Convencida de que, si Mortier no había entendido El Público, menos la entendería yo, me dirigí al Real dispuesta a sentir, más que a comprender, abierta sin prejuicio alguno a todas las sensaciones que el escenario me transmitiera. Y lo que encontré fue un espectáculo maravilloso. Sentí la belleza del mundo lorquiano, y su angustia, su asfixia, su desgarro. Sentí el dolor de su desamor y su soledad. Su rebeldía.
La música, enhebrada a los sones flamencos, a la guitarra de Cañizares y las voces de Arcángel y Jesús Méndez, hermosísima.

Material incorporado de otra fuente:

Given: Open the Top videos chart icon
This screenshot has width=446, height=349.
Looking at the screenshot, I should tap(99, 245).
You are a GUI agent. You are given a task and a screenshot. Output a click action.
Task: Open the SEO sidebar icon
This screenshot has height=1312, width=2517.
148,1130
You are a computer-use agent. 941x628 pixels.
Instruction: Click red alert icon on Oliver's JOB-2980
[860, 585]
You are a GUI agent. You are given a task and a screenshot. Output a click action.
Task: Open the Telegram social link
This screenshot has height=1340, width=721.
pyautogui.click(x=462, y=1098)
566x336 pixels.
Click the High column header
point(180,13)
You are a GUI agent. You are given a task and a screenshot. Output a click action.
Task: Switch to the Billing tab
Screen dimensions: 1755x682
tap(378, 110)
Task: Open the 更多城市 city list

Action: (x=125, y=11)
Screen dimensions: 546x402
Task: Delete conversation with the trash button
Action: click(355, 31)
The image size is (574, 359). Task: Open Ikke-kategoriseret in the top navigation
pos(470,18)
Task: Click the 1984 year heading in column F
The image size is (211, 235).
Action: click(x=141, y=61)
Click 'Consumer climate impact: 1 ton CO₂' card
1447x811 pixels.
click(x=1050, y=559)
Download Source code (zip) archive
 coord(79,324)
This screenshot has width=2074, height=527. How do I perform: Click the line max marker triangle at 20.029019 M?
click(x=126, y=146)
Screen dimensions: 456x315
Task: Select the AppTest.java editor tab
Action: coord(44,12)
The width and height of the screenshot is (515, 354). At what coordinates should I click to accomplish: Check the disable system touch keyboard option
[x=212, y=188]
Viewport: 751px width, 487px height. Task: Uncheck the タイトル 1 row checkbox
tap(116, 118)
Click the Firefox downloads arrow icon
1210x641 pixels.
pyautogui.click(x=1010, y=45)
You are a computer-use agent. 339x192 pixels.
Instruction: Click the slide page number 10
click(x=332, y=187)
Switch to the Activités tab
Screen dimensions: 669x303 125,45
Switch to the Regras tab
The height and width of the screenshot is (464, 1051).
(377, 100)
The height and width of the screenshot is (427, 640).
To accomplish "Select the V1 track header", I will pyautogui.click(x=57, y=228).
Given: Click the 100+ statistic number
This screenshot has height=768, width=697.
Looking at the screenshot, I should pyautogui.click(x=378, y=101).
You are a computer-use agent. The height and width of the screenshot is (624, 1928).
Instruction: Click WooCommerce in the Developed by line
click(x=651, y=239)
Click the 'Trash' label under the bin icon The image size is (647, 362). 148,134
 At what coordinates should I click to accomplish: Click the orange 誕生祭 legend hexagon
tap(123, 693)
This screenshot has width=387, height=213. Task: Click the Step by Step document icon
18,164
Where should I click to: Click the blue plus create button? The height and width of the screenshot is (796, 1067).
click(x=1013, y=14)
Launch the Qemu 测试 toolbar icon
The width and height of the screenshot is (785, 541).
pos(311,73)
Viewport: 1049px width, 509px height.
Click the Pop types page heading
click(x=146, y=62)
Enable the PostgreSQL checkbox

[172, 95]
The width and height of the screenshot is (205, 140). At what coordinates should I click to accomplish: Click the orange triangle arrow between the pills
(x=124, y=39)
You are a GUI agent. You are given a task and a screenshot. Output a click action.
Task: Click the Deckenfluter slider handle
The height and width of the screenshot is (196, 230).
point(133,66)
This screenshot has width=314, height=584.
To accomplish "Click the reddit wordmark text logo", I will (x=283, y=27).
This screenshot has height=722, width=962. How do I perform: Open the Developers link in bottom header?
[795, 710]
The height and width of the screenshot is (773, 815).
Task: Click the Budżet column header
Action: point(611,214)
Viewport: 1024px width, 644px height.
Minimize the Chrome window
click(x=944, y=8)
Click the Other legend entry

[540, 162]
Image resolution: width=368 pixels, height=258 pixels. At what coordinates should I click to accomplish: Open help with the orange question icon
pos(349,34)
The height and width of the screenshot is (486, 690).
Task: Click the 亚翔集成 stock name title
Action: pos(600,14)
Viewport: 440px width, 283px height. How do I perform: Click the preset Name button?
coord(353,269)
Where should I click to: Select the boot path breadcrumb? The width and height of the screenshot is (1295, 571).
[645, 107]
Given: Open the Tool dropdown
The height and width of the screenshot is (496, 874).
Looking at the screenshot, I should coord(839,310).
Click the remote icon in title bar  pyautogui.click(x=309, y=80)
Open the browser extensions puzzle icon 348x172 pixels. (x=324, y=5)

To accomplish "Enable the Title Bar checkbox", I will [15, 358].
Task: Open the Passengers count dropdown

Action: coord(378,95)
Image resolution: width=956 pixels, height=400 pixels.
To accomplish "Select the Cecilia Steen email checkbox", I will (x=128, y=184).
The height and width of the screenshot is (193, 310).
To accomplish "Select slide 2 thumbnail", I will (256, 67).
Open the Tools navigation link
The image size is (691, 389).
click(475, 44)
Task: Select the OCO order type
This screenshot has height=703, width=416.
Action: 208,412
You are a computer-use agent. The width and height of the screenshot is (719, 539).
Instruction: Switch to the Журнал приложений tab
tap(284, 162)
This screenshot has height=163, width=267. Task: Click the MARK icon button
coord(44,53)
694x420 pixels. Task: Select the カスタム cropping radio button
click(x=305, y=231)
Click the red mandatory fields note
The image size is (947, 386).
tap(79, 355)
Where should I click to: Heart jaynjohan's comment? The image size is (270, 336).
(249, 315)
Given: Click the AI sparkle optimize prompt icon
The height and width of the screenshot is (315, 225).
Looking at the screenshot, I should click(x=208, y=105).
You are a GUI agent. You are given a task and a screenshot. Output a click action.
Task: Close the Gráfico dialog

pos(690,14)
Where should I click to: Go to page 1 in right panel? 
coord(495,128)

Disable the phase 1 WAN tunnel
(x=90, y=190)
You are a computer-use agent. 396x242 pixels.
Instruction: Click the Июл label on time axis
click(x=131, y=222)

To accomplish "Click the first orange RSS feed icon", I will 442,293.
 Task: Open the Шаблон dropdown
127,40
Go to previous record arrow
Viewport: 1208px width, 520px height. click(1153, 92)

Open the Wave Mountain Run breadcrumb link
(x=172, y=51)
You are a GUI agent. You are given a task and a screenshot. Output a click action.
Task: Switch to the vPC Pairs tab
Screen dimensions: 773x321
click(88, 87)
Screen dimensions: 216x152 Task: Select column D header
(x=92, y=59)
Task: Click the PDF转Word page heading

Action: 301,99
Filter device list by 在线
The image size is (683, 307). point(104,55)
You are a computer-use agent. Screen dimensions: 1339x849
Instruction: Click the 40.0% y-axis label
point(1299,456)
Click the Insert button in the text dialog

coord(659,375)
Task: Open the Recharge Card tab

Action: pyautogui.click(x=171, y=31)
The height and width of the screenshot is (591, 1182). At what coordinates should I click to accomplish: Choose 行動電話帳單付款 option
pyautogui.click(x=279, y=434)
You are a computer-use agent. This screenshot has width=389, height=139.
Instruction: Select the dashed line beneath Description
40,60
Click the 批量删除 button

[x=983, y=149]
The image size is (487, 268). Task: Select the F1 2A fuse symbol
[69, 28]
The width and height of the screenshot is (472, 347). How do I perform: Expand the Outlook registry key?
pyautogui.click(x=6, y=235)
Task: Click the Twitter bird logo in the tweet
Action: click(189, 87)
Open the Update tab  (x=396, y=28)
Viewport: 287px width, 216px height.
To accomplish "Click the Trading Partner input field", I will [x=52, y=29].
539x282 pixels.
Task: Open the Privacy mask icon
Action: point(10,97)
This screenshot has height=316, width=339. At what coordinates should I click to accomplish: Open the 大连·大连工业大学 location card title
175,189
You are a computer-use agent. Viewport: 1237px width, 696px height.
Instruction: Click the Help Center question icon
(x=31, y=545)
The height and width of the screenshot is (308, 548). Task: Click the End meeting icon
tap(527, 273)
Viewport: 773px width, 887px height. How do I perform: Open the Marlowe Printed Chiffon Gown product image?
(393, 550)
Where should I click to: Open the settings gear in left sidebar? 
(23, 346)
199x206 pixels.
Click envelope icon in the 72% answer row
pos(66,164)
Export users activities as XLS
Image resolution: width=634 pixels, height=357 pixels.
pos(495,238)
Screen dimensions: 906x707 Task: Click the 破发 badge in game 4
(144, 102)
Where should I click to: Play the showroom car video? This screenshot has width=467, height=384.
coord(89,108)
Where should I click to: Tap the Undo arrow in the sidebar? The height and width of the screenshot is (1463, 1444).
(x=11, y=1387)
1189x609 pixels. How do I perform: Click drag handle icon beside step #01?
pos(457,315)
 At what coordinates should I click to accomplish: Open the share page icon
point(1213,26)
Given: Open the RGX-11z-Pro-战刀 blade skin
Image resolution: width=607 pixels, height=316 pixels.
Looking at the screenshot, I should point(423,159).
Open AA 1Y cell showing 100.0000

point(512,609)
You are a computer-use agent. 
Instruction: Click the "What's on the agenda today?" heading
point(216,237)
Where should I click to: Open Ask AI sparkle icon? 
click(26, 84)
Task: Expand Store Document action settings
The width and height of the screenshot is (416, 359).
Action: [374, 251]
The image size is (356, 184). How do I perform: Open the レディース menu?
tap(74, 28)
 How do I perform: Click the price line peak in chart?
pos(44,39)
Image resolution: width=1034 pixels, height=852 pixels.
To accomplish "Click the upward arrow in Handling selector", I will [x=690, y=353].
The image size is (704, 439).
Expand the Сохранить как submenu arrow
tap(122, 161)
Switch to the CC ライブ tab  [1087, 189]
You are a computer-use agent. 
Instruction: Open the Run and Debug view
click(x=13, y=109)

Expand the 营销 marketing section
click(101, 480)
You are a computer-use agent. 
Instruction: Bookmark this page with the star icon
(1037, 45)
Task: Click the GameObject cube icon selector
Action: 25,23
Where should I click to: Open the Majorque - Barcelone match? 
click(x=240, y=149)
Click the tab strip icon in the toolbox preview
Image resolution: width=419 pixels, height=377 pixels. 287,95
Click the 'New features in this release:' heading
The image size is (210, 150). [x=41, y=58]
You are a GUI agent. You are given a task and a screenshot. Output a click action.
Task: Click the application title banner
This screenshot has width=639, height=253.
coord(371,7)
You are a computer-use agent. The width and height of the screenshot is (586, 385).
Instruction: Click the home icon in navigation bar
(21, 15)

Soleás, seguiriyas, bulerías, tangos. La danza de los caballos; esa mezcla de elegancia y extravagancia, el travestismo, la máscara. La magia de Lorca. La puesta en escena me entusiasmó. Y los cantantes estuvieron espléndidos. Era la primera vez que veía a Heras-Casado al frente de la orquesta, y me enamoró.
Una tarde de enorme disfrute que solo se vio empañada por la actitud irrespetuosa de buena parte del público del patio de butacas, que se levantó y se fue cuando los cantantes aún saludaban en el escenario. Y me pregunto, sabiendo que tipo de espectáculo se iba a representar, ¿por qué no se quedan en casa?